Line by line, transcribe the material shown below exactly.

-- Records shown follows --

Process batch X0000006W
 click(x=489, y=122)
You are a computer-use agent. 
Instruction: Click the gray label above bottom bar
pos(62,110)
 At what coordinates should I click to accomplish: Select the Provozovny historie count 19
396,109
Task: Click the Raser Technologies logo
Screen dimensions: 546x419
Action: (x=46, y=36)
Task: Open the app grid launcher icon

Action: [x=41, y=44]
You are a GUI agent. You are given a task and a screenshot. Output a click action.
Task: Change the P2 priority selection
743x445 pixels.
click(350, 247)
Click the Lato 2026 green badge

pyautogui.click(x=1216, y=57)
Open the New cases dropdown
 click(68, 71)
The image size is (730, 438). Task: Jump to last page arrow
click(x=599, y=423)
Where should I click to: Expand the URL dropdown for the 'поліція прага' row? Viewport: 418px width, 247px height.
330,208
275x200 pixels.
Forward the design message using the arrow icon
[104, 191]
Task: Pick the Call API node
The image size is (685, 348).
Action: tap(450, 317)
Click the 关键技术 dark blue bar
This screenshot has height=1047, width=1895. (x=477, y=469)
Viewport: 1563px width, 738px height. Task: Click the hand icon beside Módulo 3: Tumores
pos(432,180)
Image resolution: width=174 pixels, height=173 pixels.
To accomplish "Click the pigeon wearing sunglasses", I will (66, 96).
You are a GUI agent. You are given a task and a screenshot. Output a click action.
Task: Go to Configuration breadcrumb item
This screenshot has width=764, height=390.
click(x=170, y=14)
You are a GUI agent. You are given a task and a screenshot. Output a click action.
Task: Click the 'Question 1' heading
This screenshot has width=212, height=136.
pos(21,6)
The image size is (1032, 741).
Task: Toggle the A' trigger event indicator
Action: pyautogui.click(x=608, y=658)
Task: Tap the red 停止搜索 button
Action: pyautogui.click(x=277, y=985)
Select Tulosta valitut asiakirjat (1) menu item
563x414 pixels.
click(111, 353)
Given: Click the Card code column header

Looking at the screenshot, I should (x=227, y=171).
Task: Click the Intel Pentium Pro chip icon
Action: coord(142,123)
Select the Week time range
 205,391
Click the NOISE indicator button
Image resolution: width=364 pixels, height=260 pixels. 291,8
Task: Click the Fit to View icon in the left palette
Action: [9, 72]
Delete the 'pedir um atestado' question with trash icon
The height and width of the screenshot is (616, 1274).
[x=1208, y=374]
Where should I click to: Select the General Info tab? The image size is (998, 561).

-- Records shown concluded --

Response to the exercise>
Process batch X0000006W
 click(x=489, y=122)
You are a computer-use agent. 
Instruction: Click the gray label above bottom bar
pos(62,110)
 At what coordinates should I click to accomplish: Select the Provozovny historie count 19
396,109
Task: Click the Raser Technologies logo
Screen dimensions: 546x419
Action: (x=46, y=36)
Task: Open the app grid launcher icon

Action: [x=41, y=44]
You are a GUI agent. You are given a task and a screenshot. Output a click action.
Task: Change the P2 priority selection
743x445 pixels.
click(350, 247)
Click the Lato 2026 green badge

pyautogui.click(x=1216, y=57)
Open the New cases dropdown
 click(68, 71)
The image size is (730, 438). Task: Jump to last page arrow
click(x=599, y=423)
Where should I click to: Expand the URL dropdown for the 'поліція прага' row? Viewport: 418px width, 247px height.
330,208
275x200 pixels.
Forward the design message using the arrow icon
[104, 191]
Task: Pick the Call API node
The image size is (685, 348).
Action: tap(450, 317)
Click the 关键技术 dark blue bar
This screenshot has height=1047, width=1895. (x=477, y=469)
Viewport: 1563px width, 738px height. Task: Click the hand icon beside Módulo 3: Tumores
pos(432,180)
Image resolution: width=174 pixels, height=173 pixels.
To accomplish "Click the pigeon wearing sunglasses", I will (66, 96).
You are a GUI agent. You are given a task and a screenshot. Output a click action.
Task: Go to Configuration breadcrumb item
This screenshot has width=764, height=390.
click(x=170, y=14)
You are a GUI agent. You are given a task and a screenshot. Output a click action.
Task: Click the 'Question 1' heading
This screenshot has width=212, height=136.
pos(21,6)
The image size is (1032, 741).
Task: Toggle the A' trigger event indicator
Action: pyautogui.click(x=608, y=658)
Task: Tap the red 停止搜索 button
Action: pyautogui.click(x=277, y=985)
Select Tulosta valitut asiakirjat (1) menu item
563x414 pixels.
click(111, 353)
Given: Click the Card code column header

Looking at the screenshot, I should (x=227, y=171).
Task: Click the Intel Pentium Pro chip icon
Action: coord(142,123)
Select the Week time range
 205,391
Click the NOISE indicator button
Image resolution: width=364 pixels, height=260 pixels. 291,8
Task: Click the Fit to View icon in the left palette
Action: [9, 72]
Delete the 'pedir um atestado' question with trash icon
The height and width of the screenshot is (616, 1274).
[x=1208, y=374]
Where should I click to: Select the General Info tab? The image size is (998, 561).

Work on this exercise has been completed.